One of the most enjoyable interviews of the Health 2.0 Conference in San Francisco this week was that of Michael Long, Chairman and CEO of Lumeris. He was interviewed by Jane Sarasohn-Kahn of iHealthBeat. Michael is also the CEO of Essence Group Holding Company, and many will also recognize his name as the former CEO of Healtheon Corporation (now WebMD).
Mr. Long is not a new kid on the block. He has extensive experience and expertise both in business management in general and in the health space in particular. He started Lumeris to address several on-going challenges in healthcare: to lower costs; improve quality; improve patient experiences within the health ecosystem; and also to improve the physician experience as well. They initially targeted 40,000 seniors to prove their model. So what do they do exactly?

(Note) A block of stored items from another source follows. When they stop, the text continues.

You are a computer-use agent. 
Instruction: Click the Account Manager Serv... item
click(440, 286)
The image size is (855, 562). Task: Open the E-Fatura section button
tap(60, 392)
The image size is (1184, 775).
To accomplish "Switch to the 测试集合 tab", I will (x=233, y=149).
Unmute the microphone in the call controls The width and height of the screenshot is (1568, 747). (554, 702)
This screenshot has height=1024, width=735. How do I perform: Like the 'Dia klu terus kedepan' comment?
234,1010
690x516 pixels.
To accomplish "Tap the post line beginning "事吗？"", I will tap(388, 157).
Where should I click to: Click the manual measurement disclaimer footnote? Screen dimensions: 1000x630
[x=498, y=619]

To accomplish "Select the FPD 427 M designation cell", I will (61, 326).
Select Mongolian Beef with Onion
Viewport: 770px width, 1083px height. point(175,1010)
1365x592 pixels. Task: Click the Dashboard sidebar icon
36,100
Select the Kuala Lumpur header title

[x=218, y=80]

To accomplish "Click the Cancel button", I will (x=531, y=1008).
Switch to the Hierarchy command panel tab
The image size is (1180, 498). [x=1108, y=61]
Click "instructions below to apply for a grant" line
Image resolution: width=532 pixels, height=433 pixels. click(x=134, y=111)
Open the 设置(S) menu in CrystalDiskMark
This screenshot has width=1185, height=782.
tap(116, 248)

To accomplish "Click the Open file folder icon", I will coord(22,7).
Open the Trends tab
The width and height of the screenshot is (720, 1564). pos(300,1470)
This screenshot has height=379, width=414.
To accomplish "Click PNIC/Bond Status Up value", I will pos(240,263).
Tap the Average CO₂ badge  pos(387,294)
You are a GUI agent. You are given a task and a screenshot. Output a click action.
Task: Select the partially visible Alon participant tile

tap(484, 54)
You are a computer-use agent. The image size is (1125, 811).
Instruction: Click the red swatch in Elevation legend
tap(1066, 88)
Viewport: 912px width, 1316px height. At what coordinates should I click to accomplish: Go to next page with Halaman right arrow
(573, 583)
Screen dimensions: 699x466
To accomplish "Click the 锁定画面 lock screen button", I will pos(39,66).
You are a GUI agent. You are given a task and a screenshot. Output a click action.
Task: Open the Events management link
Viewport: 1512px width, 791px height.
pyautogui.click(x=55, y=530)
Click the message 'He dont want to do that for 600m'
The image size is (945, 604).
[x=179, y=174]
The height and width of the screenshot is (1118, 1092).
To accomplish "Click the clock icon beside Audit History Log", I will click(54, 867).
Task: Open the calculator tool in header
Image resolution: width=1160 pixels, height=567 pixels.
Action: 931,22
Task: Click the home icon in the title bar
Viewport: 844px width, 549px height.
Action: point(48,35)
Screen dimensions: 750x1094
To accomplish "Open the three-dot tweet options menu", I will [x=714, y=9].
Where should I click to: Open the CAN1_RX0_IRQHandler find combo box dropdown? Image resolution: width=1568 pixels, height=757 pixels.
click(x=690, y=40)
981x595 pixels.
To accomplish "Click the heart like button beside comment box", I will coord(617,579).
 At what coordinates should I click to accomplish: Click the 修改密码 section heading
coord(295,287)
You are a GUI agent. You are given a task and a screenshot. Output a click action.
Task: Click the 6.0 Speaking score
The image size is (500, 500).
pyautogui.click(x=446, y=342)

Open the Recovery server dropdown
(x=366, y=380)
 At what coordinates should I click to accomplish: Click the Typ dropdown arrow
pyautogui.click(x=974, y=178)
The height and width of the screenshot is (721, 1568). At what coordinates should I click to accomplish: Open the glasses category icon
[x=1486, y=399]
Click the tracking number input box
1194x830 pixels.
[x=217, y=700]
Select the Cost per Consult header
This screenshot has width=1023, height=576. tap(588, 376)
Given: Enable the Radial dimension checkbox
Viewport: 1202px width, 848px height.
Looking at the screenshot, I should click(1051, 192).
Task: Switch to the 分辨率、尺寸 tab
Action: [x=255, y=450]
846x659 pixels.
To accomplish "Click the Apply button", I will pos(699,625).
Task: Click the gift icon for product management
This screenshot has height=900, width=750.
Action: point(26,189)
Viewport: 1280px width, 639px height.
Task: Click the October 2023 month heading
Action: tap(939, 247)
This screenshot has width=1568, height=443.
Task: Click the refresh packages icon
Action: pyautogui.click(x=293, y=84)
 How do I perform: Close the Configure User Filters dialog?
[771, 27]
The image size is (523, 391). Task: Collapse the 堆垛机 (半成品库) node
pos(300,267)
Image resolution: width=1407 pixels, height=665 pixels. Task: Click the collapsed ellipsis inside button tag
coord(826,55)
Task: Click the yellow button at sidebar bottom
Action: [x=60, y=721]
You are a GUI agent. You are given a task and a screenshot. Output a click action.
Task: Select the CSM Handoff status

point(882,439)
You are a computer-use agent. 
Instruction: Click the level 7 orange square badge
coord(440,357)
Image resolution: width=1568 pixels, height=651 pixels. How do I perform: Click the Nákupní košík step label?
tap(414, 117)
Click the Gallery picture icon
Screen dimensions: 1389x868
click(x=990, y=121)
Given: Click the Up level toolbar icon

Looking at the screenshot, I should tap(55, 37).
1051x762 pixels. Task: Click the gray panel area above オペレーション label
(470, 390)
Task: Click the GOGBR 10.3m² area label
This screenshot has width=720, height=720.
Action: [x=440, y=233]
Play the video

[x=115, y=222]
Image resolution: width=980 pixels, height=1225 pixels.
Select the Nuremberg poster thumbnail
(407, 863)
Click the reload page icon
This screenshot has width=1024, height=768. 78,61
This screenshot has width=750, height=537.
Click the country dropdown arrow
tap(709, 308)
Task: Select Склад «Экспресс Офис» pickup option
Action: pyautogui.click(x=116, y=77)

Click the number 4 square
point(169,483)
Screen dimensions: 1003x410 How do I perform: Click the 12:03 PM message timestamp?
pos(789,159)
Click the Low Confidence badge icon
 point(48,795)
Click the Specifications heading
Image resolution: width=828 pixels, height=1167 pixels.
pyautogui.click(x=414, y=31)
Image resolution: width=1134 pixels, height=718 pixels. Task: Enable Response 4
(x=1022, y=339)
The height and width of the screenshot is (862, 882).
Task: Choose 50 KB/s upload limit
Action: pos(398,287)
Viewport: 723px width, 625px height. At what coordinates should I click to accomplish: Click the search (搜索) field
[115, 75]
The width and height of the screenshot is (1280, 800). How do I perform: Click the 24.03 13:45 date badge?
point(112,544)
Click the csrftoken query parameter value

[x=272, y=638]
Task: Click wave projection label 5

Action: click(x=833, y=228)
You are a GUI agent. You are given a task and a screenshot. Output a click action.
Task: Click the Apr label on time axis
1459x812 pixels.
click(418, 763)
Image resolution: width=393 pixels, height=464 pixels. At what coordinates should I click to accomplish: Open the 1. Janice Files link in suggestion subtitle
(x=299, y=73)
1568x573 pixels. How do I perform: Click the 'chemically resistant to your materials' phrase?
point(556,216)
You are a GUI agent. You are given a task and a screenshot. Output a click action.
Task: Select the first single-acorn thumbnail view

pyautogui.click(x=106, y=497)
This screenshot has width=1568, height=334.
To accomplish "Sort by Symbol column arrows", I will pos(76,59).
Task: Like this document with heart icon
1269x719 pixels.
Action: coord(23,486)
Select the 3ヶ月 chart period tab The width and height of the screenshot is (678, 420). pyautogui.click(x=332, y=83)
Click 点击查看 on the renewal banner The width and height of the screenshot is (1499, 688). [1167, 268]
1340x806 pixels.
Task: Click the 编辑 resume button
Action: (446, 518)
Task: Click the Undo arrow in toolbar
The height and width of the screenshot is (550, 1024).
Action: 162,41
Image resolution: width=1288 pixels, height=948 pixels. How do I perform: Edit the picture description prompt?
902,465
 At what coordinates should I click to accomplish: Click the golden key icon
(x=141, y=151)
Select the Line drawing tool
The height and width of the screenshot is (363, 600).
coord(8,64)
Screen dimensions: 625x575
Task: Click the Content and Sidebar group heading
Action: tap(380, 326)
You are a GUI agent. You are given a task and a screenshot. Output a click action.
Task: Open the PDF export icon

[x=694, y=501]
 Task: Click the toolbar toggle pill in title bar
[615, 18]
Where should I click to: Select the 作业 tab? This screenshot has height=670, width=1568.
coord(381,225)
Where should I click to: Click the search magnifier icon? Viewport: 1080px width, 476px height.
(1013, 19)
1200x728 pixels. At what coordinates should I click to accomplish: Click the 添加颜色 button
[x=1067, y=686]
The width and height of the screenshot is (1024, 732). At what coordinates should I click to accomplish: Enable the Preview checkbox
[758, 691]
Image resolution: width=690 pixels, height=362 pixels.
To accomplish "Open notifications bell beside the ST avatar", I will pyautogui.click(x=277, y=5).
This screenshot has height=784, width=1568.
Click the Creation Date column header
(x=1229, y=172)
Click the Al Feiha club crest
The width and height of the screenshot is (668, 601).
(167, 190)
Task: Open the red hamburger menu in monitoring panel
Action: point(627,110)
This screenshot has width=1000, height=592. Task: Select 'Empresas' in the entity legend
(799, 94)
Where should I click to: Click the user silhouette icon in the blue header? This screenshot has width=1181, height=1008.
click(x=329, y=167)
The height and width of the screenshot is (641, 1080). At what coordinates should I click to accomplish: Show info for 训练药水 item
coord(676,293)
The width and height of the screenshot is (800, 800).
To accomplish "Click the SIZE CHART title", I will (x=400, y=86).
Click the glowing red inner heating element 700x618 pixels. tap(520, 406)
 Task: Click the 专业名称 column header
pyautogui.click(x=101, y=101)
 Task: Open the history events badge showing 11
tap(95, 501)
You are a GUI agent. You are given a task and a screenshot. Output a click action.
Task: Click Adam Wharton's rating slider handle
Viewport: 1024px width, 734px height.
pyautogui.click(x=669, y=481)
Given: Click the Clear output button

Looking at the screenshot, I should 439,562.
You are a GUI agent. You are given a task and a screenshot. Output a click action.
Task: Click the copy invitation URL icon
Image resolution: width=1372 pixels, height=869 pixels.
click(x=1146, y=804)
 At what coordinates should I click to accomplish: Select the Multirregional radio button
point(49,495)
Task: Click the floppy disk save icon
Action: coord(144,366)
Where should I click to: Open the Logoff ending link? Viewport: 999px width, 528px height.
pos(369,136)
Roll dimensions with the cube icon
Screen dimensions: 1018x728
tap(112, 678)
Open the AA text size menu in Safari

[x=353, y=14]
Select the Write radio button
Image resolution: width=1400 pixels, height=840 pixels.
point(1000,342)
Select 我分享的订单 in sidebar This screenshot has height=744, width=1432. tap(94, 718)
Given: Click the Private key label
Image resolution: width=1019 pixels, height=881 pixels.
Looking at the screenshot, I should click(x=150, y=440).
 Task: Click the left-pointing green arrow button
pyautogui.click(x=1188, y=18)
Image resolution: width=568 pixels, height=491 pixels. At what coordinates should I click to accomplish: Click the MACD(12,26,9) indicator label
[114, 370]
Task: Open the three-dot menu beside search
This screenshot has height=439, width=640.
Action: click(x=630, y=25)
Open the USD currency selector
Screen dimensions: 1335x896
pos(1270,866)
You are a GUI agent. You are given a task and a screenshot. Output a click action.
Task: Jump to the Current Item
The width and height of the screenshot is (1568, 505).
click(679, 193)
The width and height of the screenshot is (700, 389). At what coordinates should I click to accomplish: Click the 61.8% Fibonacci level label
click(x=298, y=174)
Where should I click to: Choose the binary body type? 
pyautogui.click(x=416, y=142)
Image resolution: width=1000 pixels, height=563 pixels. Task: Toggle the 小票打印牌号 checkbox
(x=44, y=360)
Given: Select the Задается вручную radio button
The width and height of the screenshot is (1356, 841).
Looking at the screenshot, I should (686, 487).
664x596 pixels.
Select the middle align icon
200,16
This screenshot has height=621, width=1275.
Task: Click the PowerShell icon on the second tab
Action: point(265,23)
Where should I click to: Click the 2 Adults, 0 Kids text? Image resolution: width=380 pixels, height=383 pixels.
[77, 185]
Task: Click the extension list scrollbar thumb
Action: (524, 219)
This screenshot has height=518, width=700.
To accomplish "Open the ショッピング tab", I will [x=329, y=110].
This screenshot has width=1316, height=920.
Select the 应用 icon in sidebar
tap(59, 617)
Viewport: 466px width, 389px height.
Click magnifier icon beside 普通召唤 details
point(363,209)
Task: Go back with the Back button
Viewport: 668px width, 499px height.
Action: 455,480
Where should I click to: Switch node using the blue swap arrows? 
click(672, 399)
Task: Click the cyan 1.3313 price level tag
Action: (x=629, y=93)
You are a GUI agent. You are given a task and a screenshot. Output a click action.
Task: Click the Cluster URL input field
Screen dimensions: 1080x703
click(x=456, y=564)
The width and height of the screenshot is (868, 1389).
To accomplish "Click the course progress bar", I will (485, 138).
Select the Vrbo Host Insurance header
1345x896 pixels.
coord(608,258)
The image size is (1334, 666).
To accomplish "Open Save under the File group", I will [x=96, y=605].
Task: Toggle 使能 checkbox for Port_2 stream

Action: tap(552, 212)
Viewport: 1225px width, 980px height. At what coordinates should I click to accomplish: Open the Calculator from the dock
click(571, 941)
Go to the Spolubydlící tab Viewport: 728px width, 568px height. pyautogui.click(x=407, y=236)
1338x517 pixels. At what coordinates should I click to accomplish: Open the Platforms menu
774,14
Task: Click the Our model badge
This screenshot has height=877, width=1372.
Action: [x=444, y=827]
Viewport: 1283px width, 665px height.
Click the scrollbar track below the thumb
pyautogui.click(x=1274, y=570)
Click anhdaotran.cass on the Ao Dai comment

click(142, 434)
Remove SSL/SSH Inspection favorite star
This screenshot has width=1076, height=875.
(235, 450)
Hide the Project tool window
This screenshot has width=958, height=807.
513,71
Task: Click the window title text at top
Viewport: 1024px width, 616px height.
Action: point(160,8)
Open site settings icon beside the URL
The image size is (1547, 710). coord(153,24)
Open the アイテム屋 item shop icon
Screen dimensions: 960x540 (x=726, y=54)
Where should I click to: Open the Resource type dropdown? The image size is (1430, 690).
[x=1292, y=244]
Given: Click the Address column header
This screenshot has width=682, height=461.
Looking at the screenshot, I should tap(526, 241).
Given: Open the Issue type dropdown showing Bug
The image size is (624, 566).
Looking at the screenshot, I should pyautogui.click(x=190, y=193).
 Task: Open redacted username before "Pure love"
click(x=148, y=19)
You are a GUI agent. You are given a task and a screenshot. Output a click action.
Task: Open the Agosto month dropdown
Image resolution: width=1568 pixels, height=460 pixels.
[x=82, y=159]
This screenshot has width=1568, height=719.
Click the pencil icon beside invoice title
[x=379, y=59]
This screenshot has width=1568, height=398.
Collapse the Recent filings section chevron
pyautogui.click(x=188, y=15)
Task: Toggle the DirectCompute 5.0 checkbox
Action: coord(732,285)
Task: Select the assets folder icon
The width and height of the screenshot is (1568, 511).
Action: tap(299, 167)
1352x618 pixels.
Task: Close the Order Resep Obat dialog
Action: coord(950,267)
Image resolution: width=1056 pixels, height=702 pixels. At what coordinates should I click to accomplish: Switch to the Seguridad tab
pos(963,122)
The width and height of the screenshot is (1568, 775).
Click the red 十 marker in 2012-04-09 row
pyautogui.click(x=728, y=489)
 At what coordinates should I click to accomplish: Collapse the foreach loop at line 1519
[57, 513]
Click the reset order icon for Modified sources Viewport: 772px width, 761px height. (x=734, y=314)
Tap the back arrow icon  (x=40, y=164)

Lumeris just launched last year and describes themselves as “a provider of information technology, guidance, and operational services necessary for hospitals and health plans to transform their organizations into high-performing accountable delivery systems,” as quoted from their website. “Our revolutionary technology platform for accountable care integrates data from disparate systems across the continuum of care, provides complete visibility into the clinical and financial performance of the enterprise, and delivers applications and information to key stakeholders at the point of thought. This improves coordination and enables timely value-based health care decisions that lead to optimal health and cost outcomes. The depth and breadth of the company’s solutions—combined with their extensive real-world experience in accountable care—make Lumeris the ideal partner for any health care organization seeking the significant benefits of a better connected, aligned, and informed accountable delivery system.”
To put their mission in plain English, I like this explanation as to their overall purpose of what they’re setting out to achieve . . .
“In the current system, it seemed that for someone to win, someone else always had to lose,” the company explains. “For the health care system to thrive, the classic adversarial relationship among payers and providers had to end. After much deliberation, these executives distilled their solution to a single word: share. They believed we needed to relearn this childhood lesson and apply it to our broken health care system. This called for an innovative approach, with economics and data shared freely across the continuum of care. It meant incentives—not punishments—offered to encourage optimal behaviors, then supported with the right information and tools.”
Michael Long shared that the goal of Lumeris was to “flood the market with solutions, not products, that force the big hospitals and payers to work together and be more responsible.” He explained that when starting a company there are usually two business approaches. He referred to them as the Missionary and the Mercenary approach. He said the Mercenary is interested in making a lot of money, and the Missionary is interested in solving a problem and then perhaps the money follows.
Lumeris’s goal was to be the Missionary.
Michael expressed interest in collaborating with other IT and Healthcare companies to work together for a solution that increases patient’s health by increasing the necessary communication between patient and physician, as well as between patient and payer. As I see it, this also includes increasing engagement between physician and payer as well.